→ **DOCUMENT EXCERPT**:
*** Begin section ***

Module: XML

Defined in:: lib/webget_ruby_ramp/xml.rb

Overview

XML extensions

Class Method Summary collapse

.load_attributes(dirpath, xpath) ⇒ Object

Sugar to load attributes from a file.
.load_attributes_hash(dirpath, xpath) ⇒ Object

Sugar to load attributes hash from a file.
.load_dir(*dirpaths) ⇒ Object

Specify one or more directory patterns and pass each XML file in the matching directories to a block.
.load_elements(dirpath, xpath) ⇒ Object

Sugar to load elements from a file.
.strip_all(xml_text) ⇒ Object

Santize dirty xml by removing unprintables, bad tags, comments, and generally anything else we might need to enable the XML parser to handle a dirty document.
.strip_attributes(xml_text) ⇒ Object

Strip out all attributes from the xml text’s tags.
.strip_comments(xml_text) ⇒ Object

Strip out all comments from the xml text.
.strip_microsoft(xml_text) ⇒ Object

Strip out all microsoft proprietary codes.
.strip_unprintables(xml_text) ⇒ Object

Strip out all unprintable characters from the input string.

Class Method Details

.load_attributes(dirpath, xpath) ⇒ `Object`

Sugar to load attributes from a file.

Example

XML.load_attributes('config.xml','userlist/user'){|attributes| pp attributes['first_name'] }

# File 'lib/webget_ruby_ramp/xml.rb', line 56

def XML.load_attributes(dirpath,xpath)
  XML.load_elements(dirpath,xpath){|elem|
    yield elem.attributes
  }
end

.load_attributes_hash(dirpath, xpath) ⇒ `Object`

Sugar to load attributes hash from a file.

Example

XML.load_attributes('config.xml','userlist/user'){|attributes| pp attributes['first_name'] }

# File 'lib/webget_ruby_ramp/xml.rb', line 67

def XML.load_attributes_hash(dirpath,xpath)
  XML.load_elements(dirpath,xpath){|elem|
    yield elem.attributes.to_hash
  }
end

.load_dir(*dirpaths) ⇒ `Object`

Specify one or more directory patterns and pass each XML file in the matching directories to a block.

*** End section ***

→ **DATA**:
*** Begin section ***

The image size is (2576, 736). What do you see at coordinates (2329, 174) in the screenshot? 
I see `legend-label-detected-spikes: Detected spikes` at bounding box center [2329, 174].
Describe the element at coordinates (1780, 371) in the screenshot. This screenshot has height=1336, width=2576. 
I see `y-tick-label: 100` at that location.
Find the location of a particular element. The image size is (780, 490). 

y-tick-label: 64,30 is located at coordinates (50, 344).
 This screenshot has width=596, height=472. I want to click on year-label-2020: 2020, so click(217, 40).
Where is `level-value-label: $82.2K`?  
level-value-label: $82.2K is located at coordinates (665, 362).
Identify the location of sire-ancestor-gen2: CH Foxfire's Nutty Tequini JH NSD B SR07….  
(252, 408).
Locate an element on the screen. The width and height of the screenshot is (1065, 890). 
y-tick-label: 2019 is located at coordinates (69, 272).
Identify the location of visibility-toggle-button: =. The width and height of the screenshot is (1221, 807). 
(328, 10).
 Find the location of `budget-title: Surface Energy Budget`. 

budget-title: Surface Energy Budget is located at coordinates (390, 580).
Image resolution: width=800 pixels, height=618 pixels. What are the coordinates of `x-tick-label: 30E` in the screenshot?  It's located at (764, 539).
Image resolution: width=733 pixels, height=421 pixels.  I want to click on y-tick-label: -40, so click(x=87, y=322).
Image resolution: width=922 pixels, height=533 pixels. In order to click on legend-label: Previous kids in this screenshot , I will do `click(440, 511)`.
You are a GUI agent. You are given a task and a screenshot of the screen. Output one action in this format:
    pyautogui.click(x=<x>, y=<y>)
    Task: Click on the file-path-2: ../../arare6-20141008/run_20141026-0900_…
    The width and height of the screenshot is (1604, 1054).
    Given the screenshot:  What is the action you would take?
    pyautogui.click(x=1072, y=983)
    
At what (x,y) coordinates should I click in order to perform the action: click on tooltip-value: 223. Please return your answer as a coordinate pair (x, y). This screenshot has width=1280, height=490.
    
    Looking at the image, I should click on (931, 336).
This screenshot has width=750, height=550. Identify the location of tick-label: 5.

*** End section ***

→ **PROBLEM DETAILS**: In the XML module documentation, which file is the module defined in? Answer from the text only, not the records.

→ **OUTPUT OF THE TASK**: lib/webget_ruby_ramp/xml.rb